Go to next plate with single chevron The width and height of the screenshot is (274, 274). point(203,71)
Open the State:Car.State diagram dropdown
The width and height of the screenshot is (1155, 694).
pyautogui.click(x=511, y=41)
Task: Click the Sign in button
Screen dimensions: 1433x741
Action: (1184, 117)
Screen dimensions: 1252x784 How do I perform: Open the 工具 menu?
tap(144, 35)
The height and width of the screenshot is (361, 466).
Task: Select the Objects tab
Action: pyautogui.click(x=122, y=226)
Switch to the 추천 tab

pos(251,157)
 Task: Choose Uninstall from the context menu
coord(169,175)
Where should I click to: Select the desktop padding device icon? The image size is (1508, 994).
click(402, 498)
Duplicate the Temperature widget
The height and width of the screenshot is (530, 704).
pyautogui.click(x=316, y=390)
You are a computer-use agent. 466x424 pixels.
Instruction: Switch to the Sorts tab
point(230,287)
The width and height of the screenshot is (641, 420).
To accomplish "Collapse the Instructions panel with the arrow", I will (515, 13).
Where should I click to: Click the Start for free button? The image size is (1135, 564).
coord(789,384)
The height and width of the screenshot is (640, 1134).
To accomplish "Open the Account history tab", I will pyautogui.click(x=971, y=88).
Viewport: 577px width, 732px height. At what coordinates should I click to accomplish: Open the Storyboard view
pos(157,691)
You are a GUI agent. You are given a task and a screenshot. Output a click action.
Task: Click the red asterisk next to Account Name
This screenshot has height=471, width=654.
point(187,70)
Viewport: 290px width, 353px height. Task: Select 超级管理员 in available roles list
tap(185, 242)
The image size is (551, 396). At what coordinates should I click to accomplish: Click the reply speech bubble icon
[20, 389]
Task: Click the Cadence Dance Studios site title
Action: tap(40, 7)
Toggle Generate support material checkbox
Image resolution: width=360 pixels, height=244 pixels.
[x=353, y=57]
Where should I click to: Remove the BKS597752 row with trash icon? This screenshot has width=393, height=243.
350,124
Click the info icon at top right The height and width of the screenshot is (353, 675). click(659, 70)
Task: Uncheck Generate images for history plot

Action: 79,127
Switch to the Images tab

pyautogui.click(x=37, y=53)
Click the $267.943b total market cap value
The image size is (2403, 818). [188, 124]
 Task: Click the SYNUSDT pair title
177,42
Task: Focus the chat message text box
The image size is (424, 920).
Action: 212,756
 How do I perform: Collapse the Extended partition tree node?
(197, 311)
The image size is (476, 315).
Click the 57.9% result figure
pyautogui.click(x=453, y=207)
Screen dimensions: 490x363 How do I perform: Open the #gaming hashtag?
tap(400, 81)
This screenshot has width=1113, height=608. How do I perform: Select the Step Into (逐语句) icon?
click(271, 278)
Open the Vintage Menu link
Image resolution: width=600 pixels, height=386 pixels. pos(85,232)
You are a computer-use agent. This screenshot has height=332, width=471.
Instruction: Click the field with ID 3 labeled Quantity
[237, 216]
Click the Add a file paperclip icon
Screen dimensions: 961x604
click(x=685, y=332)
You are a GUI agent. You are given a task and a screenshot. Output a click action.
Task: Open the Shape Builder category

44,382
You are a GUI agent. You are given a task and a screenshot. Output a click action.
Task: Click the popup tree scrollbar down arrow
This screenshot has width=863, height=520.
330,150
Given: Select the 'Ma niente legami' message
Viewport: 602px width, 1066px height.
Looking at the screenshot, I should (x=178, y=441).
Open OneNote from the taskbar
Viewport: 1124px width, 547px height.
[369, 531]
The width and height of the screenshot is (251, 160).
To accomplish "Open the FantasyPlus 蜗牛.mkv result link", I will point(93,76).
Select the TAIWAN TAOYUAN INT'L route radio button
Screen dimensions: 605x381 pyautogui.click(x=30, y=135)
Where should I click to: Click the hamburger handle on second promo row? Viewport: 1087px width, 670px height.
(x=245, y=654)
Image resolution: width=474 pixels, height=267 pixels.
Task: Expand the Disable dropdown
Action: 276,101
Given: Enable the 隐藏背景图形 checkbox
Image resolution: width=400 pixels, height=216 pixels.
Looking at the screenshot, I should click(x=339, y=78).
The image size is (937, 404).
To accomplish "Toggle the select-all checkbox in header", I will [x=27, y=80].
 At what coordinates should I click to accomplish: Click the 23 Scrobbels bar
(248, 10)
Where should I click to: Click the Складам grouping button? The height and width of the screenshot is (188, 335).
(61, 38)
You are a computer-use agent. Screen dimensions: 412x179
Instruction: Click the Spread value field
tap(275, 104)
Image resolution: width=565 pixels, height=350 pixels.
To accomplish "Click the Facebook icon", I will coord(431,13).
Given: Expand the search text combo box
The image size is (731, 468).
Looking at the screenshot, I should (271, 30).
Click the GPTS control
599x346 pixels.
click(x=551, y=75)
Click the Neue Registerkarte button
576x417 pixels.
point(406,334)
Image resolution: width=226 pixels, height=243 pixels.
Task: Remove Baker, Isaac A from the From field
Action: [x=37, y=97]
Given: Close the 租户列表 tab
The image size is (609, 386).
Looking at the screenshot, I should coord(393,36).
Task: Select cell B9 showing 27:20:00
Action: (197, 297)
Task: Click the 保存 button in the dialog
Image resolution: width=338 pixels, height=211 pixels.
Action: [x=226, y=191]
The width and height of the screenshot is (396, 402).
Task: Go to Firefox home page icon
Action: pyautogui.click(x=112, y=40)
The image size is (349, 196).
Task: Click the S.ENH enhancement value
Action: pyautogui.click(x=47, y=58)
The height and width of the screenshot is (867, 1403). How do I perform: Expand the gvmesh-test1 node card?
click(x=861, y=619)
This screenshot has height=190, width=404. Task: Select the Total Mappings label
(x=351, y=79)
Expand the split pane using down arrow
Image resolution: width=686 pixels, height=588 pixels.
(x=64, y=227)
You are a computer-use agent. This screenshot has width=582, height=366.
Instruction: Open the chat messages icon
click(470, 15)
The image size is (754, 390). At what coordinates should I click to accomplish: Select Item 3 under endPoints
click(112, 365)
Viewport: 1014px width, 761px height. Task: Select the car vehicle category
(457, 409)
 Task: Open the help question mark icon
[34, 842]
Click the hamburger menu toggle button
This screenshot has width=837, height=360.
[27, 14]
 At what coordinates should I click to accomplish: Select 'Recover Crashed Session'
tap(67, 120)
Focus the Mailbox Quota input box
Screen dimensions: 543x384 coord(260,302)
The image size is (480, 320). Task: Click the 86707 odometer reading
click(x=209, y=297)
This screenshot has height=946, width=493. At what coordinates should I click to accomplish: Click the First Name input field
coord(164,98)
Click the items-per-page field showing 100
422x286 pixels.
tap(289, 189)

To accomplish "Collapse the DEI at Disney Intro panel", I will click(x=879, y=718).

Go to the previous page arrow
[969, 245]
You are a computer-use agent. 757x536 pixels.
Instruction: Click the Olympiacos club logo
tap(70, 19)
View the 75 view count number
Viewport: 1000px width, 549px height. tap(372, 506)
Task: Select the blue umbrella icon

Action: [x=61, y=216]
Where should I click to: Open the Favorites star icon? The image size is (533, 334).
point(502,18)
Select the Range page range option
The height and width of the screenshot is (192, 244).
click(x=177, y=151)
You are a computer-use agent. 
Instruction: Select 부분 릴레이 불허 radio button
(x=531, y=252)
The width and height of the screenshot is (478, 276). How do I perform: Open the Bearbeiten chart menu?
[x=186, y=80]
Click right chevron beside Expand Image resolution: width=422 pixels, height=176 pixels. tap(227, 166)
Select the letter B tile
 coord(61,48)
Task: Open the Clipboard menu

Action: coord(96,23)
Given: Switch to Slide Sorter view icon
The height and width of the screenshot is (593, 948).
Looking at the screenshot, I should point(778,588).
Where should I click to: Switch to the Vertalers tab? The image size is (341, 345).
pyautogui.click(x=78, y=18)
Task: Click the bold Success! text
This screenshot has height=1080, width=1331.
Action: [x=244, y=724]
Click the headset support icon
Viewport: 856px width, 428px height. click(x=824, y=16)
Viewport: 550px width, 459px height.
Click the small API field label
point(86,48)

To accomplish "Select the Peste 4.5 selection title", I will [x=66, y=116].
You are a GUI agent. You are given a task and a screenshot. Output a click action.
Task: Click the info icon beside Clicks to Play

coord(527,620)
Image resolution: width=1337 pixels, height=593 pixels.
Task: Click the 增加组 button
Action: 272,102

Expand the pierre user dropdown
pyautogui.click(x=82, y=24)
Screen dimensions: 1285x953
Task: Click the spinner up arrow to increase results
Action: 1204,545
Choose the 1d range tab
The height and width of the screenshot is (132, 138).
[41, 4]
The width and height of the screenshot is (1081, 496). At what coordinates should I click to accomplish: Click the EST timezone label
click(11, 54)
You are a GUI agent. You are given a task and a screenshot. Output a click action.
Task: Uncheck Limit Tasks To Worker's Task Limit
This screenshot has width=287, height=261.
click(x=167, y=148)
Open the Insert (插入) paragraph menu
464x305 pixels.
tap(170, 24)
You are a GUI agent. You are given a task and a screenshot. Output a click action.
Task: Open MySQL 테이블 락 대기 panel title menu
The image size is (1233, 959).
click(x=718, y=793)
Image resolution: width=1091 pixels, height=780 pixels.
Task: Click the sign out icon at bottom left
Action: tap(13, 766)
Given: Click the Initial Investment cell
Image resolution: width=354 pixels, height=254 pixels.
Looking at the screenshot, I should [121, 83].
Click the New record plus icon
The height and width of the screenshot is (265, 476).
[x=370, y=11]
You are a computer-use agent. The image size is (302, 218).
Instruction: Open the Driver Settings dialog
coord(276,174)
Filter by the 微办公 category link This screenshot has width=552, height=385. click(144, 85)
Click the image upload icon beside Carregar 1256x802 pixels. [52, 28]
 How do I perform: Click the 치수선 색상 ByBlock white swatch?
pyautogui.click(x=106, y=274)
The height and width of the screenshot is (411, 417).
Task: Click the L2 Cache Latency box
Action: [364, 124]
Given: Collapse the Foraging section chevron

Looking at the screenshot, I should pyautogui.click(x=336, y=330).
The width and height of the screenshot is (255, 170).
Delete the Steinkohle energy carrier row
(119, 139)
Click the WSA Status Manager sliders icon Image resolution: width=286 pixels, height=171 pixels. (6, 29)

# # # # #

__ACTIVITY__
Determine how many lines of the data contain "Account" and give nothing but that number.

__TASK RESPONSE__
2